Anyone catch the significance in American’s latest announcement last week? I suppose it’s not really “significant” in any way. It’s more of the same old crap. Yup, legacy carrier tries to fight a low cost carrier in a market that they have no business being in.
This time, American is going after Spirit down in South Florida. It’s no secret that Spirit has been growing their presence out of Ft Lauderdale to a bunch of Caribbean and Latin American destinations lately. American, of course, has the huge Latin presence out of Miami, and they’ve apparently decided to try to knock Spirit down a couple notches.
So now, American is starting up Ft Lauderdale to San Jose (Costa Rica), and Santo Domingo. They’ll also beef up the number of seats from the airport to San Juan and Port-au-Prince.

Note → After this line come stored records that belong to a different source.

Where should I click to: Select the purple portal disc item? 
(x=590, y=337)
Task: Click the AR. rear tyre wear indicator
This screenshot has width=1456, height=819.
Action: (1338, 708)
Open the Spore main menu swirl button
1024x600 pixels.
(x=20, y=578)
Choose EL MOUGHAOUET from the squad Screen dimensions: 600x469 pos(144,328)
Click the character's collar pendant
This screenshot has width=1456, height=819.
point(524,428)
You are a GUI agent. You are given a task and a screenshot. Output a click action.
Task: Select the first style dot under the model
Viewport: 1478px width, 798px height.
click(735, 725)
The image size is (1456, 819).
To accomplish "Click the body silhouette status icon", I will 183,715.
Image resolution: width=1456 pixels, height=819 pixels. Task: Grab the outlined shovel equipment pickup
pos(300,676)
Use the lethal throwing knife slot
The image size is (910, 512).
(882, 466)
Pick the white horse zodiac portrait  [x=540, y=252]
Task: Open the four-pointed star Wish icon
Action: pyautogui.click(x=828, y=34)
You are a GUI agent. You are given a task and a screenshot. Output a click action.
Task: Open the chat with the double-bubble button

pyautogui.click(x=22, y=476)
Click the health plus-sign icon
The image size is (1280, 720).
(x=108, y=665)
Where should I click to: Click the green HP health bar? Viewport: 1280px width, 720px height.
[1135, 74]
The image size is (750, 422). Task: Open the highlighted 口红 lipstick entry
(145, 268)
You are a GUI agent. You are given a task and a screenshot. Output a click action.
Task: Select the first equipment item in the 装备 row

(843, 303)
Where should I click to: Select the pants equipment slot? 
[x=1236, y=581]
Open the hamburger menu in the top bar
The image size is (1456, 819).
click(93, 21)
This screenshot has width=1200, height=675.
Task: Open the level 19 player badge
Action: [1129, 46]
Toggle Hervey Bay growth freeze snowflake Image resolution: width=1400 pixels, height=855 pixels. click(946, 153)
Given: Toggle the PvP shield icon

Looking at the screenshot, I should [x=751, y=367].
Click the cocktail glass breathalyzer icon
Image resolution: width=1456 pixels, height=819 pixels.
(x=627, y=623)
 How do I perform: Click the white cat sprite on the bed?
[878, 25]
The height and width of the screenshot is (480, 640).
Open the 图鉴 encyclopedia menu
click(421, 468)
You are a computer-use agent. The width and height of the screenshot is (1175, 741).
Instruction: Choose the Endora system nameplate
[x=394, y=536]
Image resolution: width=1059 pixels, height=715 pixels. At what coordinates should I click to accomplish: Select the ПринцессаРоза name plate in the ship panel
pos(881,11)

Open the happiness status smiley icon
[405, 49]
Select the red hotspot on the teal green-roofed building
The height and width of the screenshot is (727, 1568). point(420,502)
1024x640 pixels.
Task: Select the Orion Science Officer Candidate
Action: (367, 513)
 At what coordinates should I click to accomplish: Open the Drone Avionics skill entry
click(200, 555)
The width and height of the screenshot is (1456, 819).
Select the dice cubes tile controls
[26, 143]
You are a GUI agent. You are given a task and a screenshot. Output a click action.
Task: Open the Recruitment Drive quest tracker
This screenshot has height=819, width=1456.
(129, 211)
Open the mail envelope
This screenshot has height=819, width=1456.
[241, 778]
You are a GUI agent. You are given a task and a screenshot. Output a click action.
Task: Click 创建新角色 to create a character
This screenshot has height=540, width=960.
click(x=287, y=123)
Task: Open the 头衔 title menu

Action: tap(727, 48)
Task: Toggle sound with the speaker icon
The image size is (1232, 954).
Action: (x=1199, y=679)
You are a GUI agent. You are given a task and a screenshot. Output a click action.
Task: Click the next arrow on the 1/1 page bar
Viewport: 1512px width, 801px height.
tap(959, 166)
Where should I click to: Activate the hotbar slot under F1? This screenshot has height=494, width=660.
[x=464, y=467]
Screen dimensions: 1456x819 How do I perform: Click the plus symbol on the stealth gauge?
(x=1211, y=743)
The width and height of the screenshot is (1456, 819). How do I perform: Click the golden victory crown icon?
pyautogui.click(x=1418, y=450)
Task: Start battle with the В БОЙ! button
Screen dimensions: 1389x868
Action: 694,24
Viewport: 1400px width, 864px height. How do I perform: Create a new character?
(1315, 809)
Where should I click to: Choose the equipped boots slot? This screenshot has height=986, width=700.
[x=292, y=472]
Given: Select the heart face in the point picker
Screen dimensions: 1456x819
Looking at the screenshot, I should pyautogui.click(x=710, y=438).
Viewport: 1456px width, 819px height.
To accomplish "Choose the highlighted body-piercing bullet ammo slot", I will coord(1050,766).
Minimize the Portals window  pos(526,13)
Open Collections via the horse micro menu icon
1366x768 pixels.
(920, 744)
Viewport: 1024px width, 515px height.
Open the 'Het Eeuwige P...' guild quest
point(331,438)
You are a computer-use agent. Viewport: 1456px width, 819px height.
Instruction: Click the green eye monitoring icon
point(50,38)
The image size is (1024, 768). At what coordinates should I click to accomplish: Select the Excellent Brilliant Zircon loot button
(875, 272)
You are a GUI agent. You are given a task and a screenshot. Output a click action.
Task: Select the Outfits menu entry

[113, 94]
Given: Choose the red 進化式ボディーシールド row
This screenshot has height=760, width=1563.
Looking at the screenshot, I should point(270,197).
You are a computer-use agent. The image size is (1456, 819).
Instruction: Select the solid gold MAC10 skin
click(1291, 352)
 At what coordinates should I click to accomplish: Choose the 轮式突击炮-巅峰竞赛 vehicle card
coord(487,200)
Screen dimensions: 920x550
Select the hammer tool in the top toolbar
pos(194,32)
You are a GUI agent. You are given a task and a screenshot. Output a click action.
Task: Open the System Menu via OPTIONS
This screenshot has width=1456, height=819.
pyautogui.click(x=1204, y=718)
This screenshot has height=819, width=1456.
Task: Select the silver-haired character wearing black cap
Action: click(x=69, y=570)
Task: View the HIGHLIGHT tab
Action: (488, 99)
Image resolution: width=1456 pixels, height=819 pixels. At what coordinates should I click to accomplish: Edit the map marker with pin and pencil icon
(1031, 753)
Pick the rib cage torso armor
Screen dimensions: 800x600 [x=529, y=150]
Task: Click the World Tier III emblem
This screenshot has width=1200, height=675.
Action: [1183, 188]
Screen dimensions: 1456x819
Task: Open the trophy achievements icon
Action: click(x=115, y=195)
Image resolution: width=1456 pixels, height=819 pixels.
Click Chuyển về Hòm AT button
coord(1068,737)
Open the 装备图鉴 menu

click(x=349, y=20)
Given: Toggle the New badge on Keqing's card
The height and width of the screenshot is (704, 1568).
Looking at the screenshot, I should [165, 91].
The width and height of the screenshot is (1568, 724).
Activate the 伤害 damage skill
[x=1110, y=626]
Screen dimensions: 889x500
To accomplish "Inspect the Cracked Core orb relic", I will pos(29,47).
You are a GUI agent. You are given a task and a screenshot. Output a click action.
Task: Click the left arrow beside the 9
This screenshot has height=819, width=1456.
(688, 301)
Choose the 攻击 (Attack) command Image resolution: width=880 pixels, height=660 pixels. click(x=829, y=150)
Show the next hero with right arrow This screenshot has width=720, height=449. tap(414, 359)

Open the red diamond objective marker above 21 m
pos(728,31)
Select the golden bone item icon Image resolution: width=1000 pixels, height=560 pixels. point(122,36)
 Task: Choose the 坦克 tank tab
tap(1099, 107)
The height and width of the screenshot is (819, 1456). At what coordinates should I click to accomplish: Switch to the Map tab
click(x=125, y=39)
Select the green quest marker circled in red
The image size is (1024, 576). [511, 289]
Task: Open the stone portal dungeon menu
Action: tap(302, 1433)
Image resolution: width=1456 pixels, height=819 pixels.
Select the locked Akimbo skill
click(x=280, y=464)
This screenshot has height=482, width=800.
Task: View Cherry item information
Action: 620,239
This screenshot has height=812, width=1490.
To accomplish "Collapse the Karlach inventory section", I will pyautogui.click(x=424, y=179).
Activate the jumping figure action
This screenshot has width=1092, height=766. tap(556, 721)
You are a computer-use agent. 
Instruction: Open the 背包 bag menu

Raise your hand if you think there’s really enough demand for two carriers in the market? Nobody?
It’s just the same tired old story. American probably has planned it this way . . . . Big legacy carrier moves into a market where it really doesn’t need to be. They’ll fight for awhile, potentially get the little guy out, and then they’ll pull all service out. As usual, the consumer is worse off and has to go back to paying really high fares out of Miami with no other options. But hey, American is happy!
The problem is that it doesn’t seem to work that way as well as it used to. Now, American will just waste a lot of money trying to put the little guy out of business, not succeed, quietly pull out of the markets, and go on making different dumb, revenue negative decisions. Glad I’m not a shareholder.
4 comments on “Another Dumb Retaliation, Brought to You by American”
CF,
You’ll have to admit, that it sometimes works.
Sometimes, yes. But it’s rare these days. What was AA’s last successful attempt? JetBlue roughed them up pretty bad in Long Beach.
It may work occasionally, but when you’re lacking as much on the service front as AA does, one has to wonder why they’re spending so much energy trying to muscle away airlines like Spirit.
I have honestly come to the conclusion that United is the best thing going in the sky right now. Yes, they’re gigantic. Yes, they have high change fees. Yes, their frequent flier program is useless for people who don’t fly twice weekly for business. But they do fulfill the major criteria that I tend to look for in an airline:
1. They are generally on time–certainly to a greater extent than AA
2. They are competitively priced.
3. Their route structure is logical, and they serve an excellent range of useful worldwide destinations.
4. The cabin crews more often than not greet you with smiling faces.
For practical reasons, I attempted to make the transition from being a “United Guy” to being an “American Guy,” and I just could not do it. My luck on UA has just been too good.
First of all, I am actually on American’s No-Fly List and must stand in line to check in (no internet or kiosk for me) when I fly them, because my name is apparently similar to a terrorist’s (this was the explanation I was given when I looked into the matter). Additionally, while the Chicago hub is perfect for me, the price structure is ridiculous, and the only airline I fly frequently that seems to be worse than AA about on-time perormance is US Airways.
So American clearly has its priorities in the wrong place right now, although it must be working for them financially. It’s not working as well as what United is serving up, though, because AA still isn’t as profitable as UA.
I actually think American is doing exactly what they need to do to protect their Latin franchise against an irrational new entrant (8 cent fares!?). You have to remember this is a business, and a very competitive one at that. Perhaps AA can accelerate the departure of Spirit with some well-placed capacity.
As for United, I think they do have some nice customer benefits but from a business plan standpoint, they seemingly have zero clue and no rudder.
I say this despite not being an AA fan per se; just defending their actions in an interesting environment.